Higher levels of inflammasome proteins in serum from stroke patients is not enough proof to show that inflammasome proteins are potential biomarkers of stroke. Thus, we performed an ROC analysis (Figure 1B and Supplementary Figure 1) to determine the AUC. ROC analysis was carried using GraphPad Prism 7 software with the ROC Curve Built-in analysis mode with the settings of 95% Confidence Interval and Report results as percentage, which provides the area, standard error, confidence interval and p-value, as well as sensitivity and specificity for a variety of cut-off points and respective likelihood ratios and ROC curve. The AUC for caspase-1, IL-18 and IL-1beta was 0.75 or below. However, the AUC for ASC was 0.9975 with a confidence interval between 0.9914 to 1.004 (Table 2). The cut-off point for ASC was 404.8 pg/ml with a sensitivity of 100% and a specificity of 96% (Table 2). Thus, ASC appears to be a reliable biomarker of stroke.

ROC analysis results for inflammasome signaling proteins in serum and cut-off point analyses for inflammasome signaling proteins in serum.

Amount of protein loaded in isolated EV from stroke patients

To calculate the amount of protein present in the isolated EV from serum samples, we performed a protein assay from isolates obtained by the Invitrogen method and the ExoQuick method. Our data indicate that with the ExoQuick method we were able to isolate more overall protein than with the Invitrogen method (Supplementary Figure 2A). To visualize how much protein was loaded in a gel during immunoblot analysis, we used the Stain-Free Blot setting of the ChemiDoc Touch Imaging System. The representative image in Supplementary Figure 2B shows that when we loaded 10 μl of the serum-derived EV resuspended in lysis buffer containing a protease inhibitor cocktail (Sigma), the lanes corresponding to the Invitrogen kit had less protein than the lane corresponding to the ExoQuick kit; however, there was no statistical significant difference between the groups (Supplementary Figure 2C).

Invitrogen's and exoquick kits isolate CD81- and NCAM-positive EV from the serum of patients with stroke

To determine if inflammasome proteins present in EV are promising biomarkers of stroke, we isolated EV from the serum of stroke patients.
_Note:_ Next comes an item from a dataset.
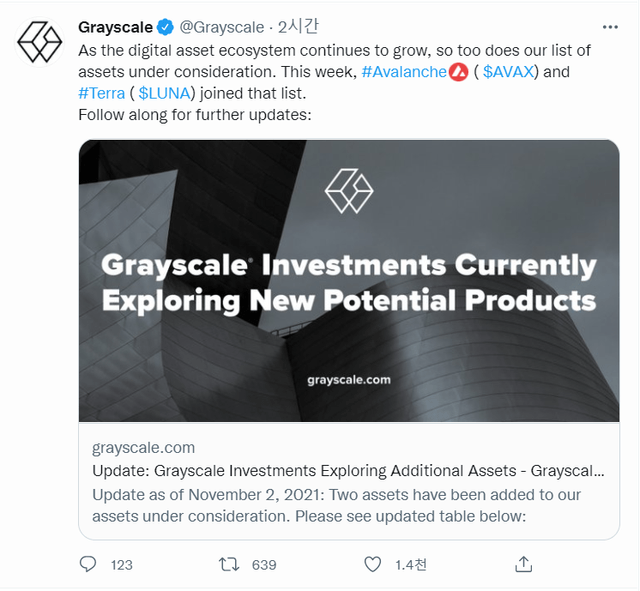Click the 639 retweet count
This screenshot has width=640, height=591.
pyautogui.click(x=264, y=565)

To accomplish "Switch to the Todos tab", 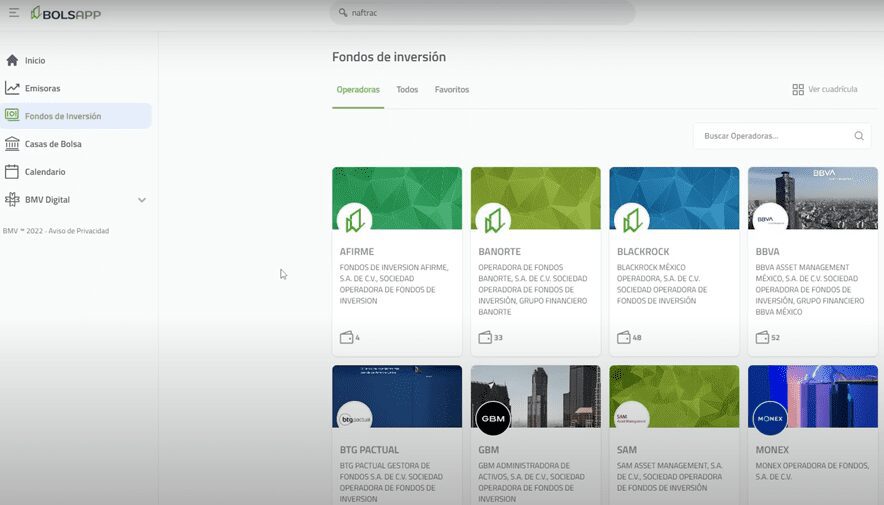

We used two different techniques of EV isolation to identify the most suitable method to isolate, inflammasome-containing EV. In addition we characterized by immunuoblot the expression of the tetraspanin protein CD81, a marker of EV (Andreu and Yáñez-Mó, 2014), as well as the expression of neural cell adhesion molecule (NCAM), a marker of neuronal-derived EV, to demonstrate that the isolated EV are indeed brain derived (Vella et al., 2016). Accordingly, both methods, the one from Invitrogen and ExoQuick, were able to isolate CD81- and NCAM-positive EV (Figure 2A). However, although the ExoQuick method seems to isolate higher levels of these proteins, there was no statistical significant difference between the two groups (Figure 2A). An EV-positive control isolate (System Biosciences) was run in parallel.

Figure 2

EV characterization in serum from stroke patients. (A) Representative immunoblot of CD81 and NCAM positive EV isolated with the Invitrogen Kit (IN) and the ExoQuick Kit (EQ). +Contr: Positive control of isolated EV. Quantification of CD81- and NCAM-positive EV isolated from serum with the Invitrogen kit (INV) and the ExoQuick kit (EQ). Nanoparticle tracking analysis of isolated serum-derived EV. (B) Nanoparticle tracking analysis predicts size distribution and concentration of particles in serum-derived EV samples isolated with the Invitrogen kit and the ExoQuick kit.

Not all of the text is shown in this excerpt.